Day 23 already?? In a week, it will be Day 30 and I will be a third of the way done with this no coffee fast! And in my mind, if you are a third of the way there, you are practically there. Not sure how that works, but some how, through strange psychology exercises, I've conditioned my mind to register that acting on a third means I've acted on a whole. Yeah, I don't think it is suppose to make sense. Maybe if I explain a third is like a half. As in, if I can get to a third of something, i react to it as if it is a half of something and things are always easier to complete if you are over half way done. Maybe? It's how I plow through training for a race, by setting third benchmarks. It's how I judged relationships- if i can make it to 3 months, i can make it to 6, then a year and beyond. Granted I am no longer in that stage of life as I married the only person who made it past that 3 month mark. I shouldn't expect anyone to understand, unless they too play mind games with themselves like I do.
Mind game. What an interesting phrase. Could it be the fact that it is a game be the reason why I like to play them on myself? I blame Mary Poppins. She taught me from a young age that work can be turned into a game. Or at least, she took the edge of work and made it doable and approachable, something not to feared but something to enjoy- or was that the result of the reformation on the protestant work ethic? I'm muddling my influences, but whatever they are, those influences, they have shaped me into this person who likes to create challenges, games, for herself in order to get things accomplished. Hence, a 90 day coffee fast in order to build better spiritual disciplines and better writing habits.
In all, it has been going well. I haven't been sorely tempted to drink as much as I thought I would and I think I am turning my heart more to God and what he has. Although, it still feels like a waiting period. During Advent, I felt the intimacy of waiting by not drinking coffee, and that feeling of waiting for something, not necessarily the second coming, has trickled over into this fast, too. Maybe it is just the nature of a fast to pierce the depths of anticipation and longing. All that deprivation brings out deeper notes of anticipation and longings for something else. Is that the true purpose of a fast? If so, it is an important characteristic that hasn't sunk into my head until now. We fast in anticipation of something. We long for something when we fast. Huh? Looks like that should have been obvious, but it hasn't been.

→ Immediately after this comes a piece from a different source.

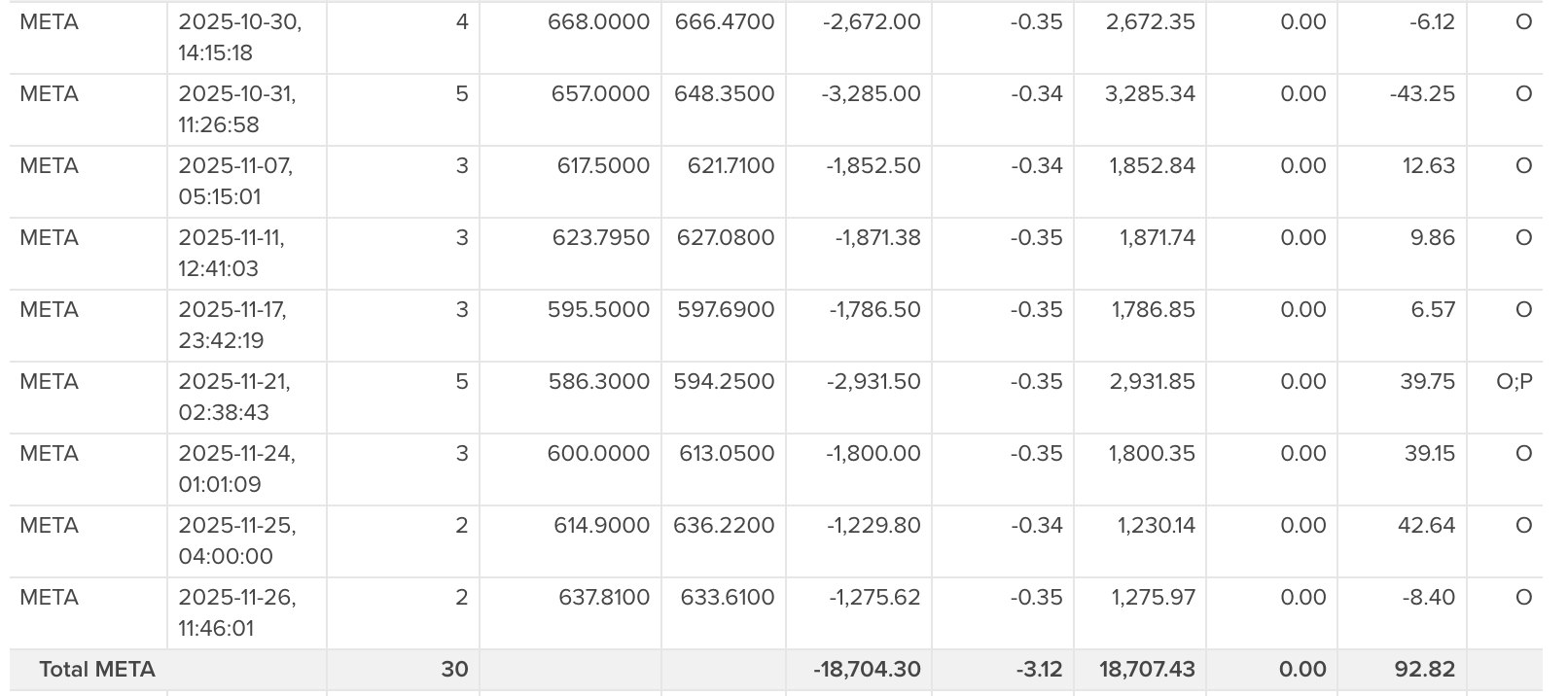Click the 613.0500 close price cell
Image resolution: width=1568 pixels, height=696 pixels.
point(725,454)
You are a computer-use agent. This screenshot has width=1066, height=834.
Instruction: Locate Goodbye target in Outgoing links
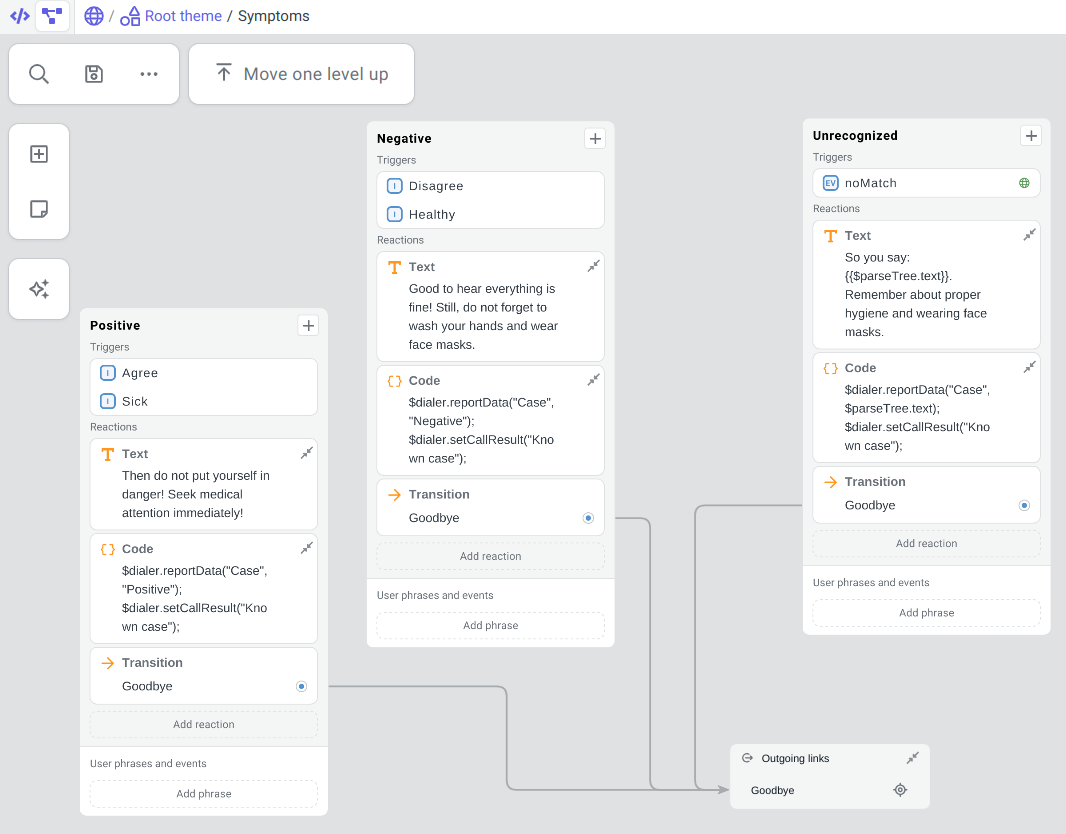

Hmm While this fast started as a fast from coffee and with intense longings for coffee and dreams of drinking coffee again one day, it has turned into something else, with longings and anticipations of a different nature and purpose. I'm longing for God to work. There is an anticipation that he is preparing me for something and while sometimes there are flashes of visions, there isn't a whole lot of clarity. And I long for clarity, for the bigger picture to be revealed. At the same time, it is the unknown, so there is an element of "do i really want to jump into whatever is ahead?" it might not be pretty and it might be super hard and trying and I might have to grow a whole lot- and in my experience growth is usually accompanied by pain. But then faith kicks in and says, well, if you are suppose to do it, God will prepare you for it and will be there with you, so why worry. And that leaves me back at the beginning, figuring out what games can I play to make this waiting period go faster: training for a long distance race, check; writing projects, check; rereading grammar books like elements of style, check; daily devotions, check; and what else can I come up with??